#### Exercise details:
Copy every line of the material below word for word, leaving out the pictures.
■ ■ ■ ■ ■
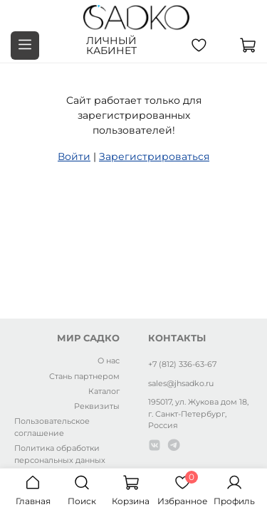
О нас (109, 361)
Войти (74, 156)
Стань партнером (84, 376)
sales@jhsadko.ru (181, 383)
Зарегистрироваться (154, 156)
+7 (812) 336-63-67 (182, 364)
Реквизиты (97, 406)
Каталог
■ ■ ■ ■ ■
#### Result of this exercise:
О нас (109, 361)
Войти (74, 156)
Стань партнером (84, 376)
sales@jhsadko.ru (181, 383)
Зарегистрироваться (154, 156)
+7 (812) 336-63-67 (182, 364)
Реквизиты (97, 406)
Каталог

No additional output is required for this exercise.